> _Objective_:
Copy the entries below with "company information" swapped for "company details" wherever it occurs, keeping everything else the same. Leave the pictures out.

> _Data for this exercise_:
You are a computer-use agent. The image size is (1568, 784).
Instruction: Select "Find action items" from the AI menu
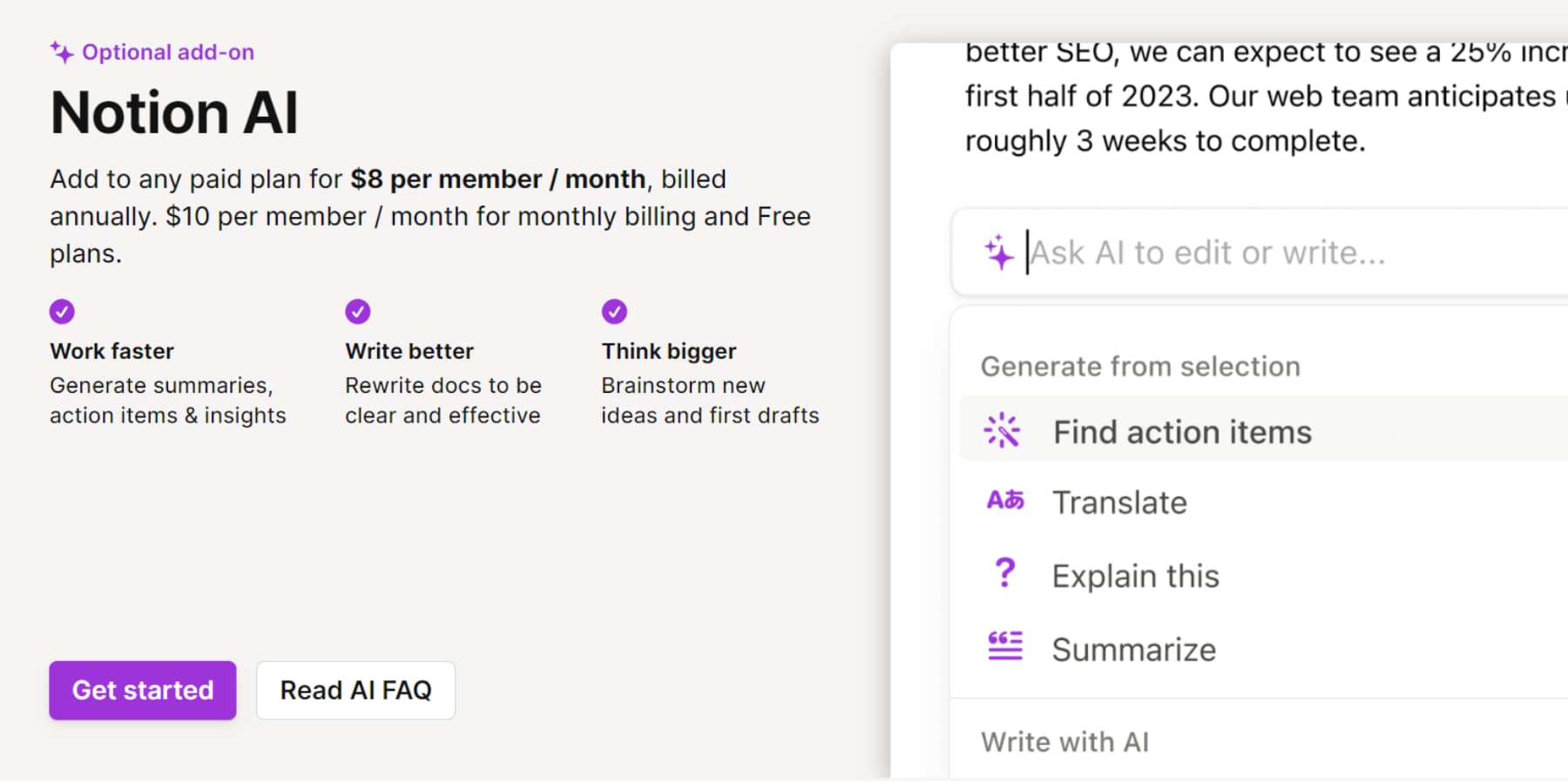(1182, 430)
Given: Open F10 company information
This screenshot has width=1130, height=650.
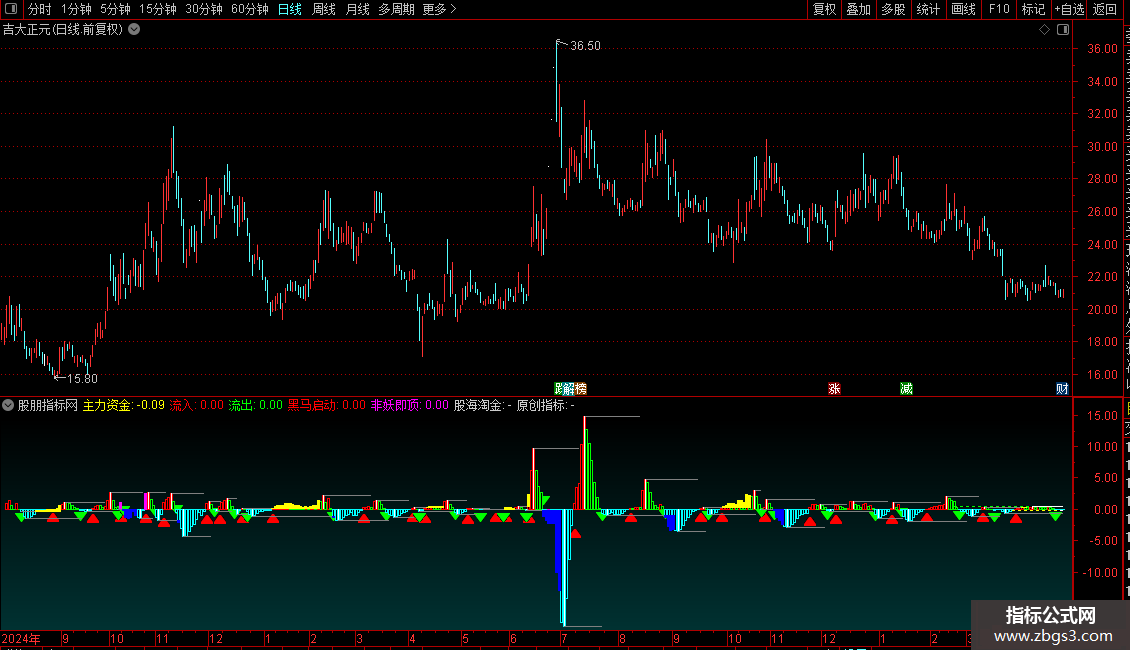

> _Task solution_:
You are a computer-use agent. The image size is (1568, 784).
Instruction: Select "Find action items" from the AI menu
(1182, 430)
Given: Open F10 company details
This screenshot has width=1130, height=650.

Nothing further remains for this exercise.